» **PROBLEM DESCRIPTION**:
What you return must be the complete listing, unchanged.

» **INFORMATION PROVIDED**:
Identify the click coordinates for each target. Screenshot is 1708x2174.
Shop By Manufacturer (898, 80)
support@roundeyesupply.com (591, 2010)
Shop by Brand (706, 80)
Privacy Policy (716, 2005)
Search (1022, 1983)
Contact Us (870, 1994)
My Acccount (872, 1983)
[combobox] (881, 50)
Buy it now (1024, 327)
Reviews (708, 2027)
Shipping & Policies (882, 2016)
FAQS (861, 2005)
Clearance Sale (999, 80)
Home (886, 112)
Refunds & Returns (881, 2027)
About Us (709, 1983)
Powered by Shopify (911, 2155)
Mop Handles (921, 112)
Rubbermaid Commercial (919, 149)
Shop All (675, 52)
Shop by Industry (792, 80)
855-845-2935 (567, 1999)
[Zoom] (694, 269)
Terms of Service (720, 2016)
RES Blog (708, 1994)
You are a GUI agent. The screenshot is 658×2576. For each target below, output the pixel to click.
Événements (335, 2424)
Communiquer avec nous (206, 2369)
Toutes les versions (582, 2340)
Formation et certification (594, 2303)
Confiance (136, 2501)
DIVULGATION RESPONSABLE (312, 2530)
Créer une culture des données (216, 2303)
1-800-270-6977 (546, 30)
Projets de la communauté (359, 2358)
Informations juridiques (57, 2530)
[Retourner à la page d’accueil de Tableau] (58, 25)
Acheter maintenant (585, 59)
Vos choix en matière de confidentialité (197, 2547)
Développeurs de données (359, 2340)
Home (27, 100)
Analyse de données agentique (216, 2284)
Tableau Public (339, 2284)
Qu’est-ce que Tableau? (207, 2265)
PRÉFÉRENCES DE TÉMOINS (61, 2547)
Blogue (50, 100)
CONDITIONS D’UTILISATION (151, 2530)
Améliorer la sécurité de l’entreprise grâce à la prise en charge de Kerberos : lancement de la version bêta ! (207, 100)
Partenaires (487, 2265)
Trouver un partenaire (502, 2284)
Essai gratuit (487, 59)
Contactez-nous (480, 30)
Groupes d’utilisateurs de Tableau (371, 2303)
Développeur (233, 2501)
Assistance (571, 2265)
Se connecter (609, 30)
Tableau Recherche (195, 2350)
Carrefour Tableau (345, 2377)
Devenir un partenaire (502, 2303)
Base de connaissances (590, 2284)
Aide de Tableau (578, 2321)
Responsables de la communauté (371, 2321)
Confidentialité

» **EXERCISE SOLUTION**:
Identify the click coordinates for each target. Screenshot is 1708x2174.
Shop By Manufacturer (898, 80)
support@roundeyesupply.com (591, 2010)
Shop by Brand (706, 80)
Privacy Policy (716, 2005)
Search (1022, 1983)
Contact Us (870, 1994)
My Acccount (872, 1983)
[combobox] (881, 50)
Buy it now (1024, 327)
Reviews (708, 2027)
Shipping & Policies (882, 2016)
FAQS (861, 2005)
Clearance Sale (999, 80)
Home (886, 112)
Refunds & Returns (881, 2027)
About Us (709, 1983)
Powered by Shopify (911, 2155)
Mop Handles (921, 112)
Rubbermaid Commercial (919, 149)
Shop All (675, 52)
Shop by Industry (792, 80)
855-845-2935 (567, 1999)
[Zoom] (694, 269)
Terms of Service (720, 2016)
RES Blog (708, 1994)
You are a GUI agent. The screenshot is 658×2576. For each target below, output the pixel to click.
Événements (335, 2424)
Communiquer avec nous (206, 2369)
Toutes les versions (582, 2340)
Formation et certification (594, 2303)
Confiance (136, 2501)
DIVULGATION RESPONSABLE (312, 2530)
Créer une culture des données (216, 2303)
1-800-270-6977 (546, 30)
Projets de la communauté (359, 2358)
Informations juridiques (57, 2530)
[Retourner à la page d’accueil de Tableau] (58, 25)
Acheter maintenant (585, 59)
Vos choix en matière de confidentialité (197, 2547)
Développeurs de données (359, 2340)
Home (27, 100)
Analyse de données agentique (216, 2284)
Tableau Public (339, 2284)
Qu’est-ce que Tableau? (207, 2265)
PRÉFÉRENCES DE TÉMOINS (61, 2547)
Blogue (50, 100)
CONDITIONS D’UTILISATION (151, 2530)
Améliorer la sécurité de l’entreprise grâce à la prise en charge de Kerberos : lancement de la version bêta ! (207, 100)
Partenaires (487, 2265)
Trouver un partenaire (502, 2284)
Essai gratuit (487, 59)
Contactez-nous (480, 30)
Groupes d’utilisateurs de Tableau (371, 2303)
Développeur (233, 2501)
Assistance (571, 2265)
Se connecter (609, 30)
Tableau Recherche (195, 2350)
Carrefour Tableau (345, 2377)
Devenir un partenaire (502, 2303)
Base de connaissances (590, 2284)
Aide de Tableau (578, 2321)
Responsables de la communauté (371, 2321)
Confidentialité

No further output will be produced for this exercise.